The problem that Dan Geer pointed out at his NSA talk [1] isn't that they have some surface level vulns, it's that they are mostly all running linux from 5 years ago and rarely get security updates. Home routers are insecure by default. The problem is that even if your home router gets hacked and bricked, you go to BestBuy or Newegg to buy a new router and they are all running the same old broken OS by default - not including the questionable services and awful vendor-created software included (ie Asus cloud management software with 5x CVEs).
So he posed the question: What if all home routers get hacked and wiped in a mass attack against a country? People can't go out and buy new ones since they are just at risk and will probably just get hacked again. This puts a large amount of any countries technical infrastructure at risk.

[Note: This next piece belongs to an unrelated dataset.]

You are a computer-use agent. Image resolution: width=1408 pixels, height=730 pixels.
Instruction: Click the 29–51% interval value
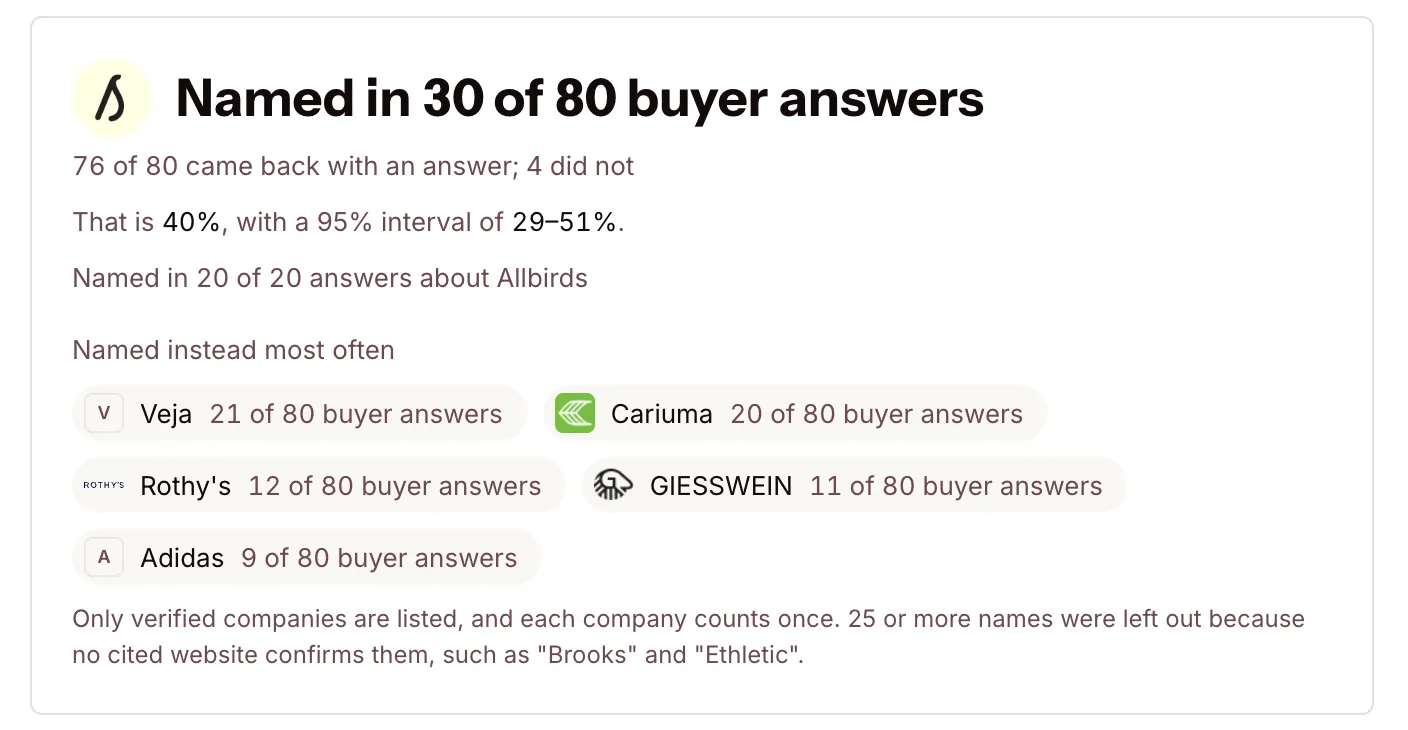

The router manufacturers really need to step up here. And even technical users could benefit from more options on the market for secure routers, instead of just DIY OpenBSD boxes.
I'm curious if the gov will ever pressure these companies for better security, although they seem to prefer insecure-by-default.

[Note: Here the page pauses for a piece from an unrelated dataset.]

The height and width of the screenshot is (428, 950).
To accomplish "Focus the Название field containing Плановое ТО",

There are better options. There are custom firmwares available such as Tomato, OpenWRT, FreeWRT and DDWRT. These all have more dedicated developers issuing regular updates and are generally more secure, current and feature complete than the original firmwares. Many of these are open source and have active communities even. Problem is that these all require some technical knowledge to install. Some are pretty simple though and can be installed once by a semi-technical person then left alone. But that's not enough for mass adoption.
What we need is more manufacturers simply to give up on developing router firmware and simply pay the devs on these quality projects to do the work for them. They've proven their dedication and can surely adapt to new hardware with relative ease. Some router manufacturers are already doing this. I know at least Buffalo was for some time.
I have three different routers running DD-WRT (I couldn't manage to find usable packages of the other three firmwares you mention). Of those, one is running kernel 3.2.12, one is running 2.6.34, and one is running 2.4.37. I know for a fact that the one running 3.2.12 (firmware build 2012) is never going to be updated, as newer builds are larger and do not fit in the router's flash. The others are in a similar situation, with their builds not having been updated since 2011 and 2010 respectively.
I appreciate what the DD-WRT people are doing, but I would hardly hold them up as the paragon of updated, secure firmwares.
I have this exact same problem. I used to run an Asus Router with DD-WRT and it was awesome.
However, the firmware version I needed never got updated again for whatever reason. Along with the barrier to contribute back to the DD-WRT project I moved on.
Are any other Firmware versions out there more actively maintained?
OpenWRT seems to be fairly well maintained but I haven't used it long enough to have run into devices being dropped. It doesn't have as wide a range of support to begin with either from what I understand. I've heard lots of good things about tomato that way also but it doesn't support the devices I have.
I think OpenWRT's hardware support is limited primarily by the availability of open-source drivers. They'll ship proprietary firmware where necessary, but proprietary drivers prevent them from updating the kernel at will.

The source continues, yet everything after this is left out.